- DIRECTION -
Reproduce the entries below verbatim, starting at the first line and ending with the line that contains "Looking at the screenshot, I should coord(14,15).", including that line.

--- START ---

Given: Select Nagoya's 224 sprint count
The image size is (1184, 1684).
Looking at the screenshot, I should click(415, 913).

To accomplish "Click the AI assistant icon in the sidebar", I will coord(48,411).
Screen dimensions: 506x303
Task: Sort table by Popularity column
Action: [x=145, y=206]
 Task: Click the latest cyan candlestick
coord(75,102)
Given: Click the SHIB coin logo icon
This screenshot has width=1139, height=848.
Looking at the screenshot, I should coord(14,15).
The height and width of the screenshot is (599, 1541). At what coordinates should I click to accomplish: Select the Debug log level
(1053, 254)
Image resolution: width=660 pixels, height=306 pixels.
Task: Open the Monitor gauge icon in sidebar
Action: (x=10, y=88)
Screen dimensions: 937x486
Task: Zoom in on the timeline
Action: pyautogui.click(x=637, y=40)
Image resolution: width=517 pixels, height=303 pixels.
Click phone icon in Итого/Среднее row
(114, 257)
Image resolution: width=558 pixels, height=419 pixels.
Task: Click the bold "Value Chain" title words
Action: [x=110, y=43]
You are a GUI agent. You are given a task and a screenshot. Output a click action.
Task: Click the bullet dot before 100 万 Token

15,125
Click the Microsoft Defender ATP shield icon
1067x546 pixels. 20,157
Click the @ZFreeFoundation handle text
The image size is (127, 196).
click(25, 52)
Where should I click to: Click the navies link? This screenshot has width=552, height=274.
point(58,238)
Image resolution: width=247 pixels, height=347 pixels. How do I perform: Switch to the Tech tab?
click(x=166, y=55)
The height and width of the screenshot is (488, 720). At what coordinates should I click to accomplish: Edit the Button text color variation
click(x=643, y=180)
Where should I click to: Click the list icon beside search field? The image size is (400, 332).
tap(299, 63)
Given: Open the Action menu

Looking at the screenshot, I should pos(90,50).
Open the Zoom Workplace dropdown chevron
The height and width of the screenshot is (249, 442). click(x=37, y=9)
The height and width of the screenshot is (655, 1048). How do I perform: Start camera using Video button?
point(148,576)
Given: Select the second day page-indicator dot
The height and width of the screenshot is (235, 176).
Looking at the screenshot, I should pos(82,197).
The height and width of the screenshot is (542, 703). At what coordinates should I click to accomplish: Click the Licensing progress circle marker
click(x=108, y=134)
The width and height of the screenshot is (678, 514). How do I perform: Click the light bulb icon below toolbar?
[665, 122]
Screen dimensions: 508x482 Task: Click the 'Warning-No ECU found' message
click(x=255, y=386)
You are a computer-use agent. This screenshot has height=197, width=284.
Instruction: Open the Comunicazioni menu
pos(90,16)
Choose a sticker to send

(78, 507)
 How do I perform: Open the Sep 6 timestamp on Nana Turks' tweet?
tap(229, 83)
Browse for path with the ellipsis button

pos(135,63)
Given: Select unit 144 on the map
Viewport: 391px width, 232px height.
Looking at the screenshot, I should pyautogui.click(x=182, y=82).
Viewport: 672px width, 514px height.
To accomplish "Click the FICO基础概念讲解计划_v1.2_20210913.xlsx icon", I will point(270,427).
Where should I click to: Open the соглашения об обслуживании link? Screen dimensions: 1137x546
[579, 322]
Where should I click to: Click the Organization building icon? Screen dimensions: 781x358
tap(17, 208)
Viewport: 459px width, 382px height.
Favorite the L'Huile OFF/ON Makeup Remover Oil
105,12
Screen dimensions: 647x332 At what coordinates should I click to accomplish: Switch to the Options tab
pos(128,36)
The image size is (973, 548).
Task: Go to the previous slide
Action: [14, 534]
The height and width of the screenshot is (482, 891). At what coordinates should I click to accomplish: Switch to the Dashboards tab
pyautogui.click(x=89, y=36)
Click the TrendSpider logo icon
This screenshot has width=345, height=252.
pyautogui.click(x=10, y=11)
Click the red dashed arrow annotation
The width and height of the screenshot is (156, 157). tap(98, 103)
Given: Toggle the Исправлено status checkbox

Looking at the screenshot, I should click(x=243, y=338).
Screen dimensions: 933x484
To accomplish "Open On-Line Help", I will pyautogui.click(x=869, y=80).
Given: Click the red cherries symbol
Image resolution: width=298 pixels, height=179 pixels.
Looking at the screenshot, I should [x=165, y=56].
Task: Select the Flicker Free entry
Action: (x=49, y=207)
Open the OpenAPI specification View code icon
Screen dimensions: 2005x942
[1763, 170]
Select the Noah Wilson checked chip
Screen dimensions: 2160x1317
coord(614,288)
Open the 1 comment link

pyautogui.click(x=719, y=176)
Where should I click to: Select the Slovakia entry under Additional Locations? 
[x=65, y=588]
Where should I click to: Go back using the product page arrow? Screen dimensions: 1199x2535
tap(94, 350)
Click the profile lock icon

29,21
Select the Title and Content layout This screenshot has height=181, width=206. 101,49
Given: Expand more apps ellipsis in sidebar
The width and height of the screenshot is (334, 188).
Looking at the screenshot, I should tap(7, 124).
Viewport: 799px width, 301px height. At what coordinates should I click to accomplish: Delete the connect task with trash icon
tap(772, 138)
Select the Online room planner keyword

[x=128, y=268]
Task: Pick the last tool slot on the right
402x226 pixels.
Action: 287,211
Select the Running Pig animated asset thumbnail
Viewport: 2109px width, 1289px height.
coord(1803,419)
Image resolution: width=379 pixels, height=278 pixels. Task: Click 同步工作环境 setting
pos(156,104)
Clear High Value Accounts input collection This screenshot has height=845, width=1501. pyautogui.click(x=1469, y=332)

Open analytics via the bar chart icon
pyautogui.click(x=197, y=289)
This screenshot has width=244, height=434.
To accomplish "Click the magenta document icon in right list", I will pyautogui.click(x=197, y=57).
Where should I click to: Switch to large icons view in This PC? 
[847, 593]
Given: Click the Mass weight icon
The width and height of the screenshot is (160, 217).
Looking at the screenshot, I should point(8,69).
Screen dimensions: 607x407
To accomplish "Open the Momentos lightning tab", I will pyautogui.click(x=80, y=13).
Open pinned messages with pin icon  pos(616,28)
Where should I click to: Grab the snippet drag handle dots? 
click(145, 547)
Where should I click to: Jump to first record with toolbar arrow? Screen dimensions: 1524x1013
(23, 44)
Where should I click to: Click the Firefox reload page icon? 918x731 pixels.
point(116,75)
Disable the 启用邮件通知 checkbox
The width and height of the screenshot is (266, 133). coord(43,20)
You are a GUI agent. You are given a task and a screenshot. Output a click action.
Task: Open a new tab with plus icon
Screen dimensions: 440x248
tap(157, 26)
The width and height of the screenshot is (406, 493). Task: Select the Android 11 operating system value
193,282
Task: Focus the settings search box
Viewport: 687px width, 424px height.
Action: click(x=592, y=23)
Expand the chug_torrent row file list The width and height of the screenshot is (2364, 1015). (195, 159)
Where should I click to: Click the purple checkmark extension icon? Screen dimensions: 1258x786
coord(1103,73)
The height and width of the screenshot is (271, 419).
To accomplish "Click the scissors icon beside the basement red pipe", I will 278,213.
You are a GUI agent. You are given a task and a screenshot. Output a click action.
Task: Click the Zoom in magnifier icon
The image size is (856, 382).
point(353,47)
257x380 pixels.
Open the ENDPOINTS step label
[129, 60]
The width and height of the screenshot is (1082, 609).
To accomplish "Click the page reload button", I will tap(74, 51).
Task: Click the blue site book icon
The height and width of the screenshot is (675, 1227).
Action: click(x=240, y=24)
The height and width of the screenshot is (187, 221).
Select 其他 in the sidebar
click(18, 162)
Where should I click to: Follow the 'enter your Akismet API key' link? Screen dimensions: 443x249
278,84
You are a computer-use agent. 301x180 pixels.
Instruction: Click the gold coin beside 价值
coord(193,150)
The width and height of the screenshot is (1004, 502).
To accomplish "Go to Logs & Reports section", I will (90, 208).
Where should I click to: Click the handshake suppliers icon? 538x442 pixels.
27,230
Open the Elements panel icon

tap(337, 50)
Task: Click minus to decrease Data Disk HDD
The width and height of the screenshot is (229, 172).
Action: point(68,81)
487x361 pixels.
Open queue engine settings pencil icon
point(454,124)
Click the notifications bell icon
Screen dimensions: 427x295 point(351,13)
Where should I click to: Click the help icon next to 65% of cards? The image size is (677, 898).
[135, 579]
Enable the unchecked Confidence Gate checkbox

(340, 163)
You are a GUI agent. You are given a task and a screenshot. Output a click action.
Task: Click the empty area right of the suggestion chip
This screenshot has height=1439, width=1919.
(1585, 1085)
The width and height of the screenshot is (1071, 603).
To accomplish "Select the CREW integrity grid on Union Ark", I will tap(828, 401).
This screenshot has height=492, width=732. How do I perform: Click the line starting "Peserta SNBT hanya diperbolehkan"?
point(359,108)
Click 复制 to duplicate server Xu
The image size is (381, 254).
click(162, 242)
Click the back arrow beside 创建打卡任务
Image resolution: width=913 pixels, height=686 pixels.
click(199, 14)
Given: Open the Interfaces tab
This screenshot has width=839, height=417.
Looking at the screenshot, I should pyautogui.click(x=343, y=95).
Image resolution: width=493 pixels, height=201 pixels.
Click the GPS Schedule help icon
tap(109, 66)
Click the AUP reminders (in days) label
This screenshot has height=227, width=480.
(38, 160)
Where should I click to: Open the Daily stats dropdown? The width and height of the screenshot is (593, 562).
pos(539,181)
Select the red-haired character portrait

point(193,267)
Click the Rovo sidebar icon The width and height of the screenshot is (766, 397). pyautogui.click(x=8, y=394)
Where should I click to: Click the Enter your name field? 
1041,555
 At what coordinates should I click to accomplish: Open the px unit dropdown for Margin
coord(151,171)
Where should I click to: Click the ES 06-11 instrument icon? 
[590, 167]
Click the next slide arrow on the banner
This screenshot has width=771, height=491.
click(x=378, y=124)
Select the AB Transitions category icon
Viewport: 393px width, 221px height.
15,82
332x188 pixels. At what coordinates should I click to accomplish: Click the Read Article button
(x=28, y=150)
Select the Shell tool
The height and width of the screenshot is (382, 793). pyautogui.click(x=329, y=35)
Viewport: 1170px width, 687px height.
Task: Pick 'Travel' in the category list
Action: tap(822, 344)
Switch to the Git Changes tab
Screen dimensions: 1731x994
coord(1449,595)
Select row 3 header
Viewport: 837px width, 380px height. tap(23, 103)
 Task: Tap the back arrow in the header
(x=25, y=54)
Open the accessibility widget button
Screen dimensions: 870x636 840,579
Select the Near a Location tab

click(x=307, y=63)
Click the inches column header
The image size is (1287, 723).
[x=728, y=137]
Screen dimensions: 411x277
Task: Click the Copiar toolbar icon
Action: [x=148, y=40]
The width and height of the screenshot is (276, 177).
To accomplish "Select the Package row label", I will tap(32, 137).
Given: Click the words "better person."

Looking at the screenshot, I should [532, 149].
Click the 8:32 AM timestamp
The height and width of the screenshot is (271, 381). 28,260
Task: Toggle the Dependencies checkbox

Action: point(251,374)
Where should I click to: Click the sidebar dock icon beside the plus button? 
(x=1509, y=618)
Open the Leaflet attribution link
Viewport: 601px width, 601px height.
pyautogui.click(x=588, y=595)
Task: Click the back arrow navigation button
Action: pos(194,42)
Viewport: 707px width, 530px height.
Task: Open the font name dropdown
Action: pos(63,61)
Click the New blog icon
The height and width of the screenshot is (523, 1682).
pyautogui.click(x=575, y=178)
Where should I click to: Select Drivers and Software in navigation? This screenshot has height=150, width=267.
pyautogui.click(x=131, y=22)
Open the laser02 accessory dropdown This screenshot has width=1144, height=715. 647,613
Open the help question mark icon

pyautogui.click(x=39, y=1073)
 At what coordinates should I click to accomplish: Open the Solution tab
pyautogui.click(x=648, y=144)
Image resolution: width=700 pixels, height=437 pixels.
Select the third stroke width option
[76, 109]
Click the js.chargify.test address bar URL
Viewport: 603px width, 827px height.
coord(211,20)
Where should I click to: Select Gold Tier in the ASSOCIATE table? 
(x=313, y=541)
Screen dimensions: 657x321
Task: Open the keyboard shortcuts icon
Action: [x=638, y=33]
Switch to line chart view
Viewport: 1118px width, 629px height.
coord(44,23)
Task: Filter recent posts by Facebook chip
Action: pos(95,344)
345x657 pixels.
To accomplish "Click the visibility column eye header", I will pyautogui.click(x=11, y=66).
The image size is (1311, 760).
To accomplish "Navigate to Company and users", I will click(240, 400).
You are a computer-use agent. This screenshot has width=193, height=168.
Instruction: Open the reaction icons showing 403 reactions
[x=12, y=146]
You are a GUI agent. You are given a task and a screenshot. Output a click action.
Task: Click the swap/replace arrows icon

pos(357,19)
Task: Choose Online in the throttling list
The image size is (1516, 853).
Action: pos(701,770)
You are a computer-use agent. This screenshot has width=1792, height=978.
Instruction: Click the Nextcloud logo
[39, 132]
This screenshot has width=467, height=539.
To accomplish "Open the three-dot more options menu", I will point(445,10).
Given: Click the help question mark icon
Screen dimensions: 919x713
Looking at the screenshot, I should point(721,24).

--- END ---

- ANSWER BELOW -
Given: Select Nagoya's 224 sprint count
The image size is (1184, 1684).
Looking at the screenshot, I should click(415, 913).

To accomplish "Click the AI assistant icon in the sidebar", I will coord(48,411).
Screen dimensions: 506x303
Task: Sort table by Popularity column
Action: [x=145, y=206]
 Task: Click the latest cyan candlestick
coord(75,102)
Given: Click the SHIB coin logo icon
This screenshot has width=1139, height=848.
Looking at the screenshot, I should coord(14,15).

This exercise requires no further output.